CONVENTION (NO. 94) CONCERNING LABOUR CLAUSES IN PUBLIC CONTRACTS

Note: The Convention was concurred In by the Senate, S.R. No. 140, May 21, 1953. The Philippine instrument of ratification was signed by the President, October 28, 1953 and deposited with the Director-General of the ILO, December 29, 1953. The Convention entered into force, September 20, 1952 and with respect to the Philippines, December 29, 1954.

Reference: The Convention is also published in 138 UNTS, p. 207.

The General Conference of the International Labour Organization,

Having been convened at Geneva by the Governing Body of the International Labour Office, and having met in its Thirty-second Session on 8 June 1949, and

Having decided upon the adoption of certain proposals concerning labour clauses in public contracts, which is the sixth item on the agenda of the session, and

Having determined that these proposals shall take the form of an international Convention,

adopts this twenty-ninth day of June of the year one thousand nine hundred and forty-nine the following Convention, which may be cited as the Labour Clauses (Public Contracts) Convention, 1949:

ARTICLE 1

1. This Convention applies to contracts which fulfill the following conditions:

(a) that one at least of the parties to the contract is a public authority;

(b) that the execution of the contract involves—

(i) the expenditure of funds by a public authority; and

(ii) the employment of workers by the other party to the contract;

(c) that the contract is a contract for—

(i) the construction, alteration, repair or demolition of public works;

(ii) the manufacture, assembly, handling or shipment of materials, supplies or equipment; or

(iii) the performance or supply of services; and

(d) that the contract is awarded by a central authority of a Member of the International Labour Organization for which the Convention is in force.

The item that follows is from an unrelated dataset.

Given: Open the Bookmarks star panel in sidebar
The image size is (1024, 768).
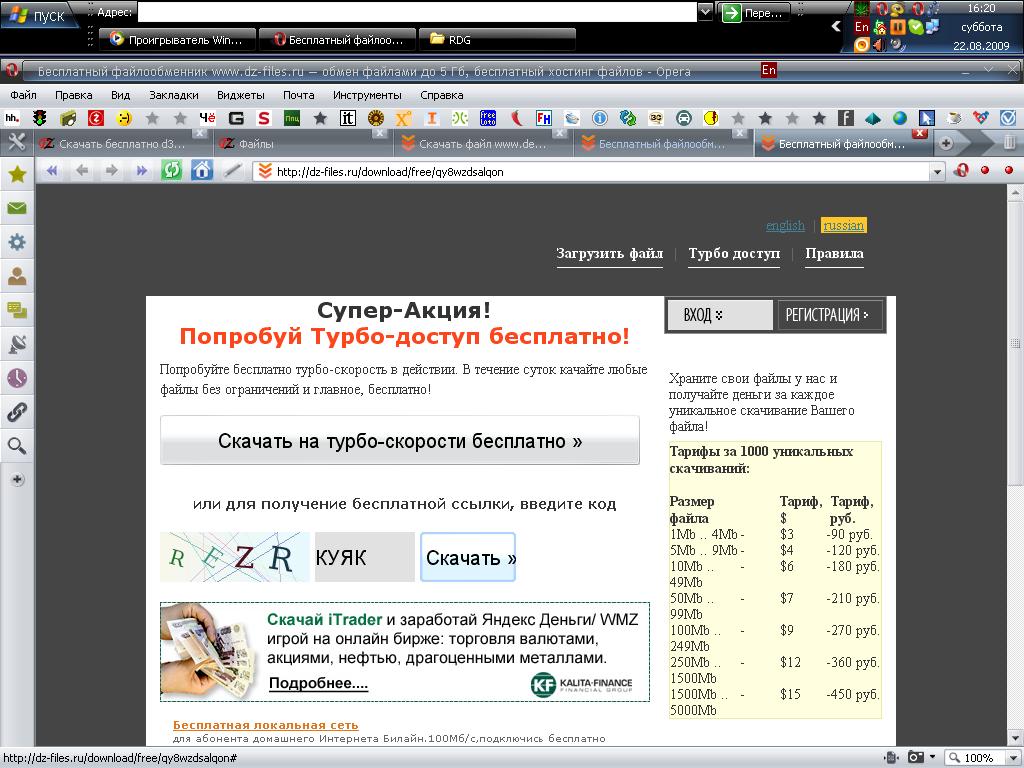Looking at the screenshot, I should (x=17, y=174).

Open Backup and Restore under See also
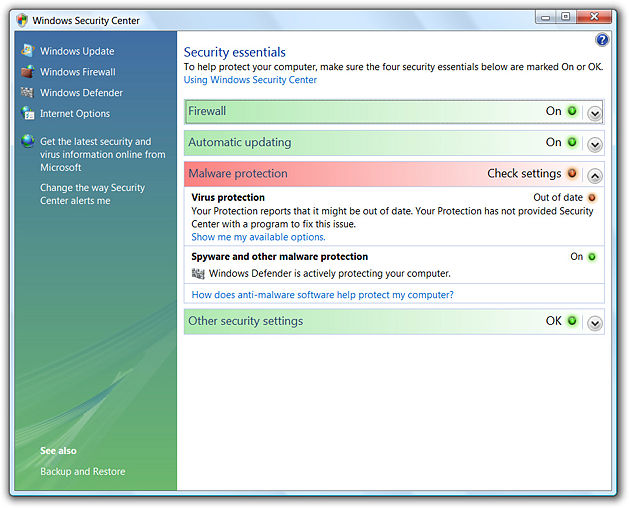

2. The competent authority shall determine the extent to which the manner in which the Convention shall be applied to contracts awarded by authorities other than central authorities.

3. This Convention applies to work carried out by subcontractors or assignees of contracts; appropriate measures shall be taken by the competent authority to ensure such application.

4. Contracts involving the expenditure of public funds of an amount not exceeding a limit fixed by the competent authority after consultation with the organizations of employers and workers concerned, where such exist, may be exempted from the application of this Convention.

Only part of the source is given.